Danielle Reyna

Personal information
- Full name: Danielle Marie Reyna
- Birth name: Danielle Marie Egan
- Date of birth: August 28, 1973 (age 53)
- Place of birth: West Islip, New York, United States
- Height: 5 ft 6 in (1.68 m)
- Position: Midfielder

College career
- Years: Team / Apps / (Gls)
- 1991–1994: North Carolina Tar Heels

International career
- 1993: United States / 6 / (1)

= Danielle Reyna =

American soccer player (born 1973)

Danielle Marie Reyna (born August 28, 1973) is an American former soccer player. She played six times for the United States women's national team in 1993. She married soccer player Claudio Reyna in 1997.

==College career==
Reyna played for North Carolina Tar Heels under coach Anson Dorrance and alongside Mia Hamm, Tisha Venturini and Kristine Lilly.

==International career==
In 1993, Reyna made six appearances, all starts, for the senior United States women's team. She scored one goal, the first in a 6–0 win over Australia in Hamilton, Ontario, on July 7, 1993.

==Personal life==
Reyna is of Irish descent. She married Claudio Reyna, then a member of the U.S. men's national team, in July 1997, one week after he attended the FIFA All-Star Game in Hong Kong and two weeks after the United States men's team's World Cup qualifier at El Salvador. They have had four children: Jack (1999–2012), Giovanni (born in 2002 and named after Giovanni van Bronckhorst, Reyna's good friend and former colleague at Rangers), Joah, and Carolina. Reyna's 13-year-old son Jack died in July 2012 after suffering from cancer. The family lived in Bedford, New York, until Claudio was hired as the sporting director for Austin FC in November 2019. Carolina attends St. Stephen's Episcopal School and was selected to the United States women's national under-17 soccer team for the 2026 FIFA U-17 Women's World Cup.

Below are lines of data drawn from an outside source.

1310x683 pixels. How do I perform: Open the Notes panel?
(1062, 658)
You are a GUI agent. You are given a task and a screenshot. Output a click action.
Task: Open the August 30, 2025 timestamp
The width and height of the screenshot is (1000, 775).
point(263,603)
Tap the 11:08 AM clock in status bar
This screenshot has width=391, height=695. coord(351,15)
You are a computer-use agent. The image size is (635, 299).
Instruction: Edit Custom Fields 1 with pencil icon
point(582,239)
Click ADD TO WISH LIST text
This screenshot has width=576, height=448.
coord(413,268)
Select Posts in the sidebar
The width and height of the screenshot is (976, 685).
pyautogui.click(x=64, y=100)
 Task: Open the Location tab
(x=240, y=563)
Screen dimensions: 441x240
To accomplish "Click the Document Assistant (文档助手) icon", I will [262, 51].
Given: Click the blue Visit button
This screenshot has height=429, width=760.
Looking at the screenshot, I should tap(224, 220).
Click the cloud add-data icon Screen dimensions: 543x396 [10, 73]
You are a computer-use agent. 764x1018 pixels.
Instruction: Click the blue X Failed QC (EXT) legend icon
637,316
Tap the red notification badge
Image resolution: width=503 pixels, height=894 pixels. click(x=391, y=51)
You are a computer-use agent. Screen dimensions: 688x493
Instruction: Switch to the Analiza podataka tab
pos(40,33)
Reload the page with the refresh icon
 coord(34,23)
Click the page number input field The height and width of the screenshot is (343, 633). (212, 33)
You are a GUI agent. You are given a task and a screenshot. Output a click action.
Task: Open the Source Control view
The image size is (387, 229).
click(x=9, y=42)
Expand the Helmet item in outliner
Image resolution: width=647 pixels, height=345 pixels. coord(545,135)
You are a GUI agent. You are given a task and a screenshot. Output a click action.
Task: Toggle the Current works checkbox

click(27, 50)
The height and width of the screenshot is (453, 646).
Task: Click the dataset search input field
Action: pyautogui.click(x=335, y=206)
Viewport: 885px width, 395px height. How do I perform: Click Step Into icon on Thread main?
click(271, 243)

===Gregg Berhalter domestic violence controversy===
In January 2023, ESPN reported that Reyna told U.S. soccer officials about a past domestic violence incident involving head coach Gregg Berhalter "because she was frustrated by comments made about her son after the team's elimination from the 2022 World Cup." A subsequent report by the law firm Alston & Bird revealed that it was after her son did not get to play in the first World Cup game against Wales, that Reyna began hinting that she had information that could harm Berhalter. Reyna initially spoke on the phone with Alston & Bird but then refused to be interviewed.

Her actions have been criticized by former U.S. soccer players and the media as attempted blackmail and a case of American athletic elitism.